WHAT TO DO — Put each non-blank line of the entries below into a Markdown table with two columns, No. and Line. No. holds the row number, and Line holds that line.
#### THE INPUT ####
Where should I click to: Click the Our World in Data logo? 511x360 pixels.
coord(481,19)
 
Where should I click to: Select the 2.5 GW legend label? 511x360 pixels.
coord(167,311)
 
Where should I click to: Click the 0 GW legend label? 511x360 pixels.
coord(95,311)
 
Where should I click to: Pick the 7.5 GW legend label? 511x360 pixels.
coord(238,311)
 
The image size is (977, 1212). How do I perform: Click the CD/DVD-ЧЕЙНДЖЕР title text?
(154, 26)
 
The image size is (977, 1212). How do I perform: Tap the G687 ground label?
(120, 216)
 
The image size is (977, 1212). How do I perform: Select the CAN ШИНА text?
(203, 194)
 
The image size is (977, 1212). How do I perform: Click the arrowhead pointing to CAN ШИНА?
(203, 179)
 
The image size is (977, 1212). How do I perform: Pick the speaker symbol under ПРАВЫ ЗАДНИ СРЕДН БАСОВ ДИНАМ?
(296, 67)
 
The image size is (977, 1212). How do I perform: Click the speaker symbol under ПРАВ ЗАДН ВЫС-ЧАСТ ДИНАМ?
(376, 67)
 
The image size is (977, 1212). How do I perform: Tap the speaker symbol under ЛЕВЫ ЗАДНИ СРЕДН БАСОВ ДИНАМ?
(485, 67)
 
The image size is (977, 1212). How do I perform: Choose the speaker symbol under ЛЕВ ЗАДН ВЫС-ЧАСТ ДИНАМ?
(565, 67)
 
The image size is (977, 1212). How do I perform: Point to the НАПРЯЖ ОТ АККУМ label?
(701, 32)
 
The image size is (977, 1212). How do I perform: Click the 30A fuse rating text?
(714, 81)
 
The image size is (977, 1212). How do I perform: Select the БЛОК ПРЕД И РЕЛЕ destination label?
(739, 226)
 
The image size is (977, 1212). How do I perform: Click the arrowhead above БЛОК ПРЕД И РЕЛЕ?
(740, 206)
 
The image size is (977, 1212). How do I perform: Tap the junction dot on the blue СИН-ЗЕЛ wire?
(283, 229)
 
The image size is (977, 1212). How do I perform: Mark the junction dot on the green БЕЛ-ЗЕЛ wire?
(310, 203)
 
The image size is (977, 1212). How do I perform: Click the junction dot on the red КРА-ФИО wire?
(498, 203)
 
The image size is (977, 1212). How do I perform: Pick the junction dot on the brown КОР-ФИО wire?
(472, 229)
####
OUTPUT OF THE EXERCISE —
| No. | Line |
|---|---|
| 1 | Where should I click to: Click the Our World in Data logo? 511x360 pixels. |
| 2 | coord(481,19) |
| 3 | Where should I click to: Select the 2.5 GW legend label? 511x360 pixels. |
| 4 | coord(167,311) |
| 5 | Where should I click to: Click the 0 GW legend label? 511x360 pixels. |
| 6 | coord(95,311) |
| 7 | Where should I click to: Pick the 7.5 GW legend label? 511x360 pixels. |
| 8 | coord(238,311) |
| 9 | The image size is (977, 1212). How do I perform: Click the CD/DVD-ЧЕЙНДЖЕР title text? |
| 10 | (154, 26) |
| 11 | The image size is (977, 1212). How do I perform: Tap the G687 ground label? |
| 12 | (120, 216) |
| 13 | The image size is (977, 1212). How do I perform: Select the CAN ШИНА text? |
| 14 | (203, 194) |
| 15 | The image size is (977, 1212). How do I perform: Click the arrowhead pointing to CAN ШИНА? |
| 16 | (203, 179) |
| 17 | The image size is (977, 1212). How do I perform: Pick the speaker symbol under ПРАВЫ ЗАДНИ СРЕДН БАСОВ ДИНАМ? |
| 18 | (296, 67) |
| 19 | The image size is (977, 1212). How do I perform: Click the speaker symbol under ПРАВ ЗАДН ВЫС-ЧАСТ ДИНАМ? |
| 20 | (376, 67) |
| 21 | The image size is (977, 1212). How do I perform: Tap the speaker symbol under ЛЕВЫ ЗАДНИ СРЕДН БАСОВ ДИНАМ? |
| 22 | (485, 67) |
| 23 | The image size is (977, 1212). How do I perform: Choose the speaker symbol under ЛЕВ ЗАДН ВЫС-ЧАСТ ДИНАМ? |
| 24 | (565, 67) |
| 25 | The image size is (977, 1212). How do I perform: Point to the НАПРЯЖ ОТ АККУМ label? |
| 26 | (701, 32) |
| 27 | The image size is (977, 1212). How do I perform: Click the 30A fuse rating text? |
| 28 | (714, 81) |
| 29 | The image size is (977, 1212). How do I perform: Select the БЛОК ПРЕД И РЕЛЕ destination label? |
| 30 | (739, 226) |
| 31 | The image size is (977, 1212). How do I perform: Click the arrowhead above БЛОК ПРЕД И РЕЛЕ? |
| 32 | (740, 206) |
| 33 | The image size is (977, 1212). How do I perform: Tap the junction dot on the blue СИН-ЗЕЛ wire? |
| 34 | (283, 229) |
| 35 | The image size is (977, 1212). How do I perform: Mark the junction dot on the green БЕЛ-ЗЕЛ wire? |
| 36 | (310, 203) |
| 37 | The image size is (977, 1212). How do I perform: Click the junction dot on the red КРА-ФИО wire? |
| 38 | (498, 203) |
| 39 | The image size is (977, 1212). How do I perform: Pick the junction dot on the brown КОР-ФИО wire? |
| 40 | (472, 229) |